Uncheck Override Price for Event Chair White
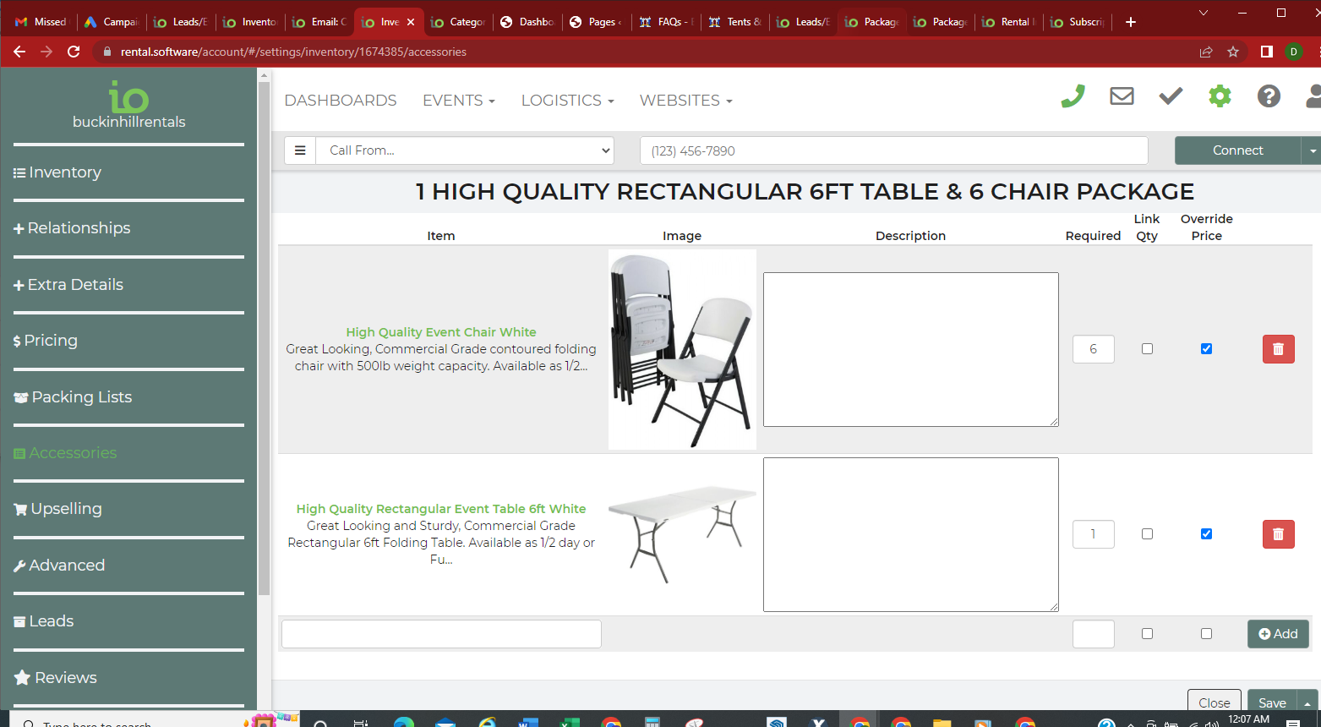 pyautogui.click(x=1206, y=349)
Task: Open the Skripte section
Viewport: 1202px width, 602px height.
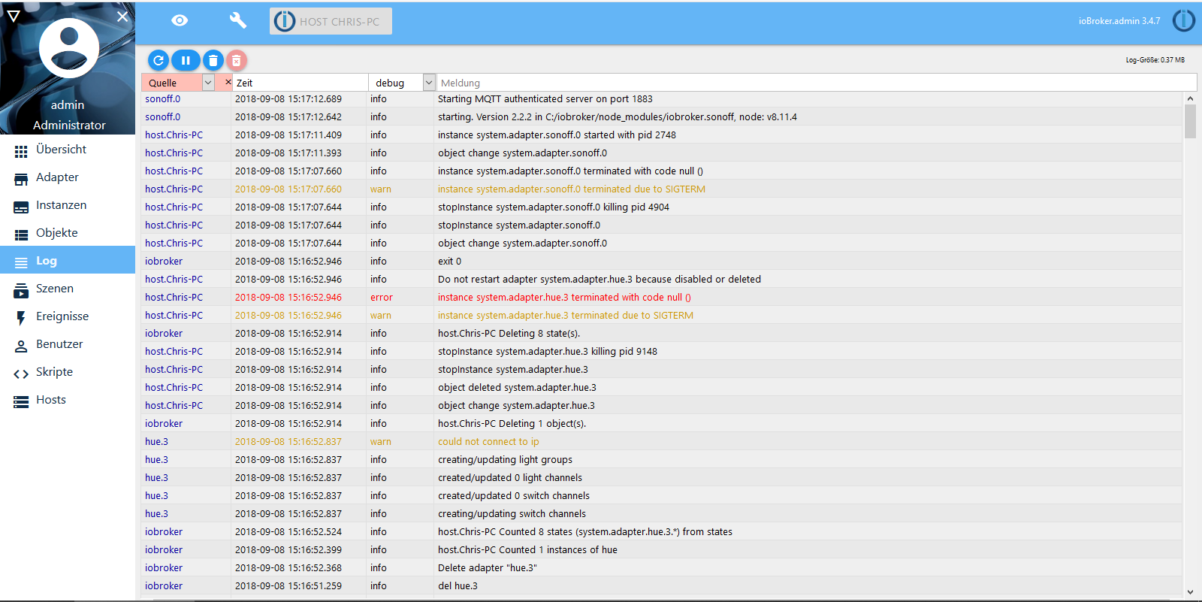Action: [x=54, y=372]
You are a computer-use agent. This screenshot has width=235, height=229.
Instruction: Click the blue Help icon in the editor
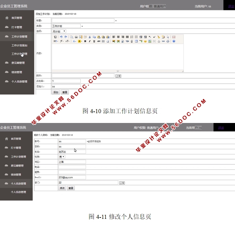coord(174,41)
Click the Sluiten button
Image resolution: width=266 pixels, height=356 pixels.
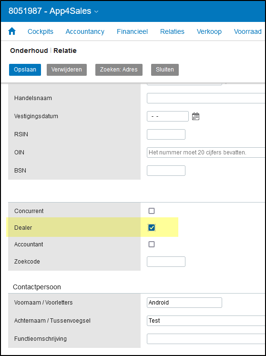pos(165,70)
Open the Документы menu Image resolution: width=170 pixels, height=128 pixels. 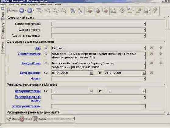click(x=33, y=5)
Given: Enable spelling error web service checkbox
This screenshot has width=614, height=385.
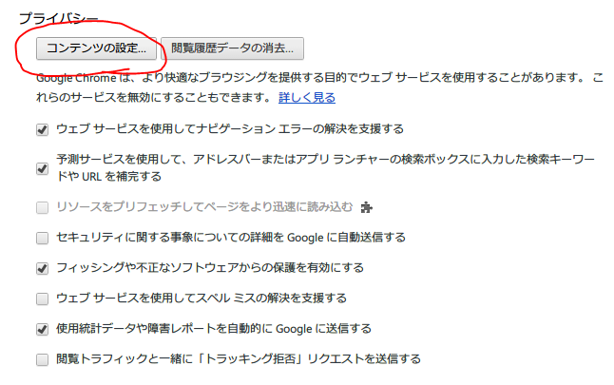Looking at the screenshot, I should pos(42,298).
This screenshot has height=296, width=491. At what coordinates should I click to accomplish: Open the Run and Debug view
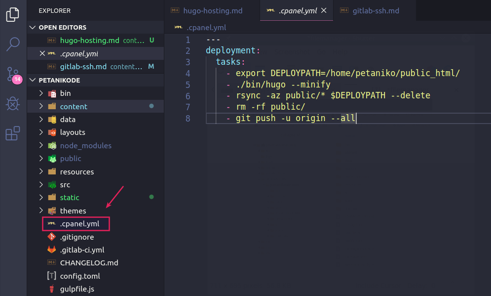click(13, 104)

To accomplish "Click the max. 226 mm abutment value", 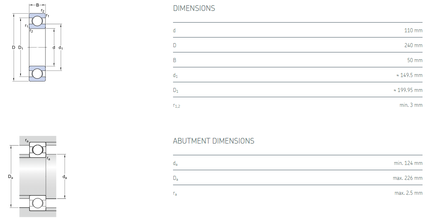I will click(408, 178).
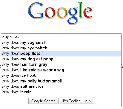Image resolution: width=123 pixels, height=109 pixels.
Task: Click the green letter l in logo
Action: point(81,10)
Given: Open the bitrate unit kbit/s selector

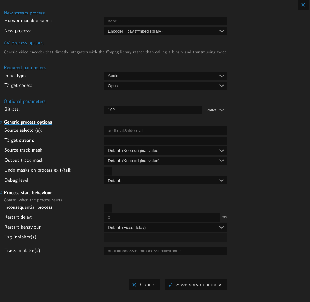Looking at the screenshot, I should pos(215,110).
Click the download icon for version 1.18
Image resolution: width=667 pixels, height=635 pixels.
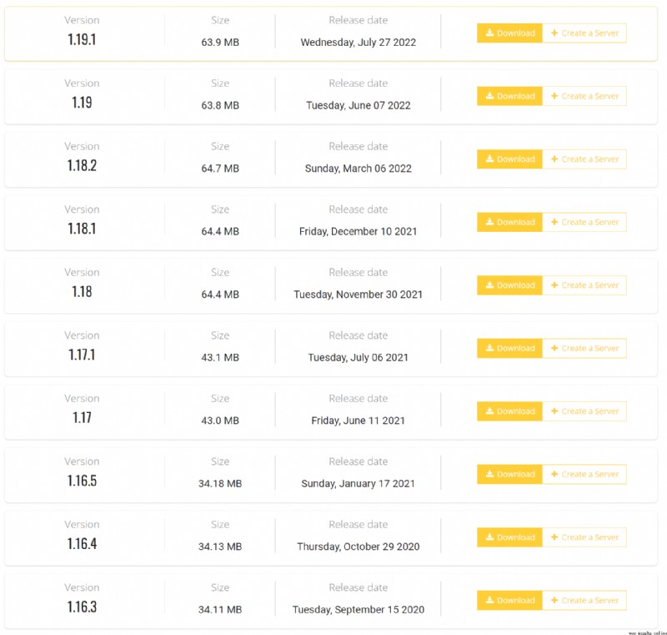[489, 285]
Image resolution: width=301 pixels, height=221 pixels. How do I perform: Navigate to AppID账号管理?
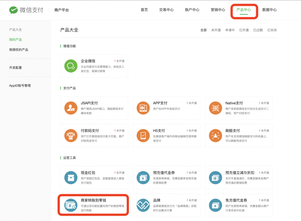click(19, 86)
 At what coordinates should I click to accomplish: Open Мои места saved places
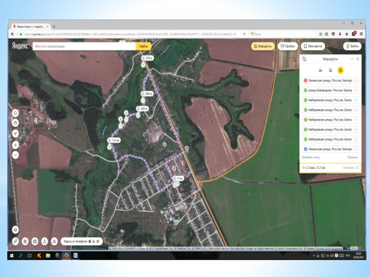pyautogui.click(x=313, y=46)
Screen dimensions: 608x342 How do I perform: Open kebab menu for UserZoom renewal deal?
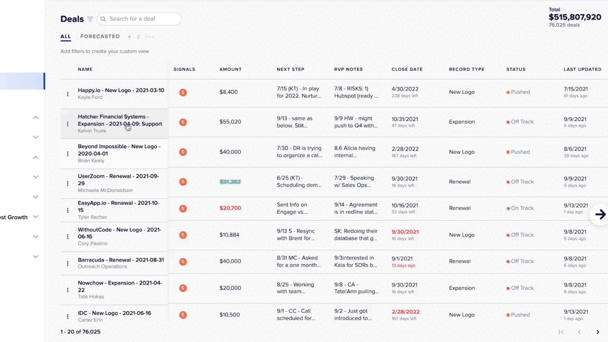tap(67, 183)
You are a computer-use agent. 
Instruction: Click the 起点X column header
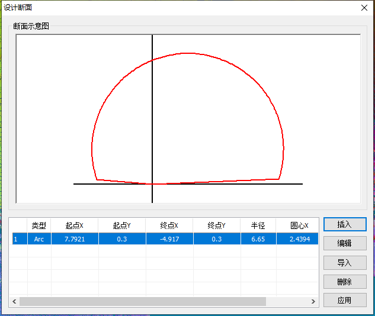(x=75, y=225)
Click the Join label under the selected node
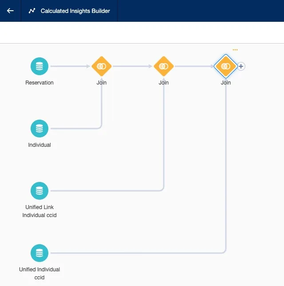This screenshot has width=284, height=286. tap(226, 83)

+---+

» Work task:
Please output the listing above exactly from its first line through the line with "Click the Sluiten button", both included, and nothing beyond that line. Omit pictures.

» Task answer:
Uncheck Override Price for Event Chair White
 pyautogui.click(x=1206, y=349)
Task: Open the Skripte section
Viewport: 1202px width, 602px height.
Action: [x=54, y=372]
You are a computer-use agent. This screenshot has width=235, height=229.
Instruction: Click the blue Help icon in the editor
coord(174,41)
Click the Sluiten button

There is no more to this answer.